Impact of memory argument

By default when the MDF object is created all data is loaded into RAM (memory=’full’). This will give you the best performance from asammdf.

However if you reach the physical memory limit asammdf gives you two options:

  • memory=’low’ : only the metadata is loaded into RAM, the raw channel data is loaded when needed
  • memory=’minimum’ : only minimal data is loaded into RAM.

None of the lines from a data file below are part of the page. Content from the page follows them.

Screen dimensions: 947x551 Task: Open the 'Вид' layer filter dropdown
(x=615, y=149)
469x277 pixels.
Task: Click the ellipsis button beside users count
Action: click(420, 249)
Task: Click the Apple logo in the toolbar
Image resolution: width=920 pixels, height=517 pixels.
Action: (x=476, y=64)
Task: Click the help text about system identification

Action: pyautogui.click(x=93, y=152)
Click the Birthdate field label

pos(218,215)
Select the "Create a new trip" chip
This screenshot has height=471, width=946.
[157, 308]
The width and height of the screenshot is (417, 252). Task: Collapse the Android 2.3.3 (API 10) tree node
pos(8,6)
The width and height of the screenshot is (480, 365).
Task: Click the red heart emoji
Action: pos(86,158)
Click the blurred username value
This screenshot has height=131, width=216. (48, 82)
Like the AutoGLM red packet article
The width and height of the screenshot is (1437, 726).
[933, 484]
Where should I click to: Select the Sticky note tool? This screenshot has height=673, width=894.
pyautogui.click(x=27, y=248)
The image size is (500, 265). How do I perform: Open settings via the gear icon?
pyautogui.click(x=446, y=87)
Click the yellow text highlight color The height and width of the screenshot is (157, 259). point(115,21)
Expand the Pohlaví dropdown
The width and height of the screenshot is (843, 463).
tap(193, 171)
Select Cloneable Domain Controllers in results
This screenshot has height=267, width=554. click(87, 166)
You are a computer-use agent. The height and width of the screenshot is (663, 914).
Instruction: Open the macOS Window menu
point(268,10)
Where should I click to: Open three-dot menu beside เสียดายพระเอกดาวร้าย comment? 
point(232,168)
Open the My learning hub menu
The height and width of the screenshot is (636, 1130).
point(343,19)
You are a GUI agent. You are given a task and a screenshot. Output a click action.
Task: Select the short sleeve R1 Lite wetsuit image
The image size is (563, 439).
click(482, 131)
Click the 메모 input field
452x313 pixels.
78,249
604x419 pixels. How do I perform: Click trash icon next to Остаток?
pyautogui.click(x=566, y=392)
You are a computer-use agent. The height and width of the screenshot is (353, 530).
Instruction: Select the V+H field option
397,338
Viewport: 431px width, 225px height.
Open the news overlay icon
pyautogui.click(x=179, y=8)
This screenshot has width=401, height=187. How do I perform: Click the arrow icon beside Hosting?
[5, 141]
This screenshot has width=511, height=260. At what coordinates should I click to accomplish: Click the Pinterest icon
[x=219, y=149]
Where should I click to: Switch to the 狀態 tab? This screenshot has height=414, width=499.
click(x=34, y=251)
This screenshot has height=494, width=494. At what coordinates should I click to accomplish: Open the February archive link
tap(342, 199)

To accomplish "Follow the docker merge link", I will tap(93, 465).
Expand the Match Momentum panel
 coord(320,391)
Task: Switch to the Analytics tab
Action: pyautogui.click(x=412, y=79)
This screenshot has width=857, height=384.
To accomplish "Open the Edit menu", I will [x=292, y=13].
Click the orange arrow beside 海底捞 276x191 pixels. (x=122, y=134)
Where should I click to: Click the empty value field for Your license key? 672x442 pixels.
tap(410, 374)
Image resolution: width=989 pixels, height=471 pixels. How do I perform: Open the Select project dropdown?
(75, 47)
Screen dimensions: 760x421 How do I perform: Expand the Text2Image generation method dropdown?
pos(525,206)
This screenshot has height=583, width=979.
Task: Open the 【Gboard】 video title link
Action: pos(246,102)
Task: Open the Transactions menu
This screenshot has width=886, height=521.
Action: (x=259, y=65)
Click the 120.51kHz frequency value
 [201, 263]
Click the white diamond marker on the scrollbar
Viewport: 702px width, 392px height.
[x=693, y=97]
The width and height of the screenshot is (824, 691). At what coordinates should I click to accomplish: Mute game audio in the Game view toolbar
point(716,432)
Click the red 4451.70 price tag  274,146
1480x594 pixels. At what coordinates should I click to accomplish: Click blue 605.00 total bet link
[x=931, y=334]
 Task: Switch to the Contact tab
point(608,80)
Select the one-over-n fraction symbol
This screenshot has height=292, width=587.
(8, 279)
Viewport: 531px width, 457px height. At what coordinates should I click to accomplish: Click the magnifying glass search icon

MDF created with memory=’full’

Advantages

  • best performance if all channels are used (for example cut, convert, export or merge methods)

Disadvantages

  • higher RAM usage, there is the chance of MemoryError for large files
  • data is not accessed in chunks
  • time can be wasted if only a small number of channels is retreived from the file (for example filter, get or select methods)

Use case

  • when data fits inside the system RAM

MDF created with memory=’low’

Advantages

  • lower RAM usage than memory=’full’
  • can handle files that do not fit in the available physical memory
  • middle ground between ‘full’ speed and ‘minimum’ memory usage

Disadvantages

  • slower performance for retrieving channel data
  • must call close method to release the temporary file used in case of appending.

Note

it is advised to use the MDF context manager in this case

Use case

  • when ‘full’ data exceeds available RAM
  • it is advised to avoid getting individual channels when using this option
  • best performance / memory usage ratio when using cut, convert, flter, merge or select methods

Note

See benchmarks for the effects of using the flag

MDF created with memory=’minimum’

Advantages

  • lowest RAM usage
  • the only choise when dealing with huge files (10’s of thousands of channels and GB of sample data)
  • handle big files on 32 bit Python ()

Disadvantages

  • slightly slower performance compared to momeory=’low’
  • must call close method to release the temporary file used in case of appending.

Note

See benchmarks for the effects of using the flag

Chunked data access

When the MDF is created with the option “full” all the samples are loaded into RAM and are processed as a signle block. For large files this can lead to MemoryError exceptions (for example trying to merge several GB sized files).

asammdf optimizes memory usage for options “low” and “minimum” by processing samples in fragments. The read fragment size was tuned based on experimental measurements and should give a good compromise between execution time and memory usage.

You can further tune the read fragment size using the configure method, to favor execution speed (using larger fragment sizes) or memory usage (using lower fragment sizes).

Optimized methods

The MDF methods (cut, filter, select) are optimized and should be used instead of calling get for several channels. For “low” and “minimum” options the time savings can be dramatic.